**The records:**

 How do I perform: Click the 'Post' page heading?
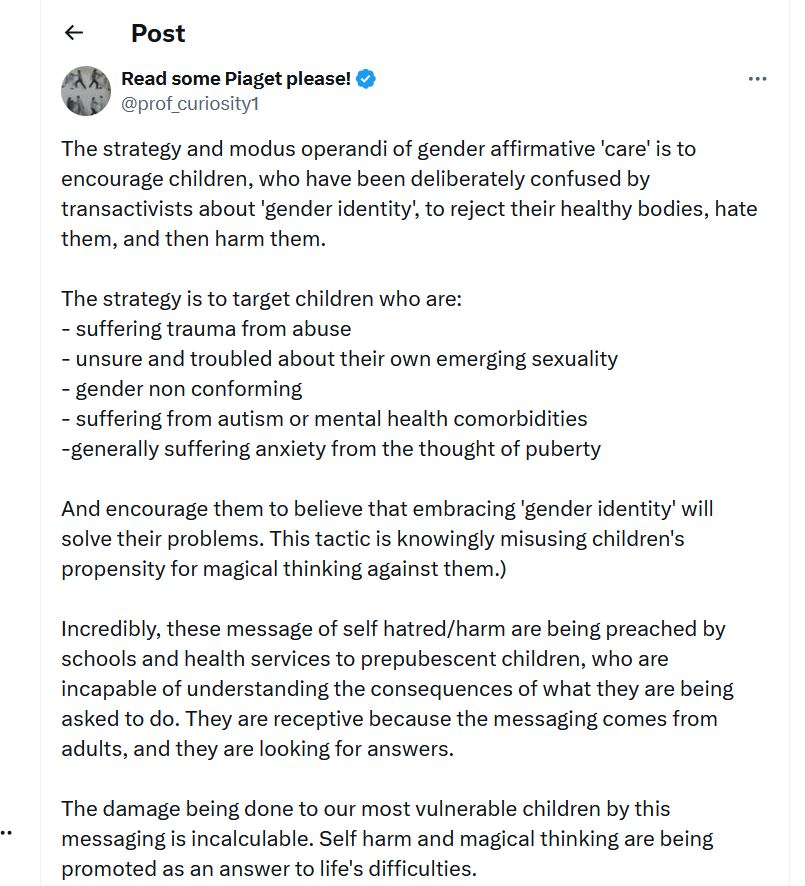(158, 33)
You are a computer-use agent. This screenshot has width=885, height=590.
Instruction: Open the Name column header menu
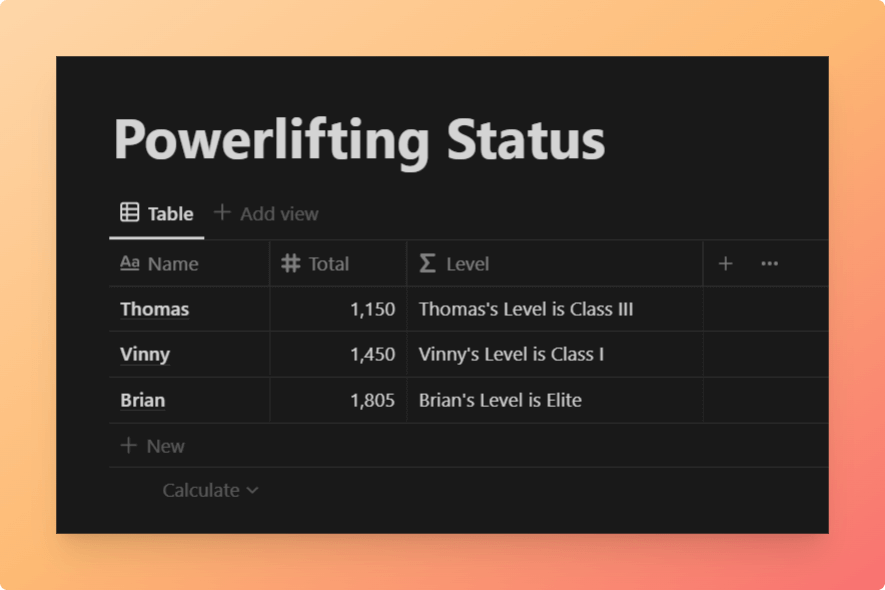click(x=189, y=263)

**Task:** Your copy should hold exactly the lines from the one that contains "You are a computer-use" through the final line of the data, both ends included, and no pictures.

**Exercise result:**
You are a computer-use agent. This screenshot has width=885, height=590.
Instruction: Open the Name column header menu
click(x=189, y=263)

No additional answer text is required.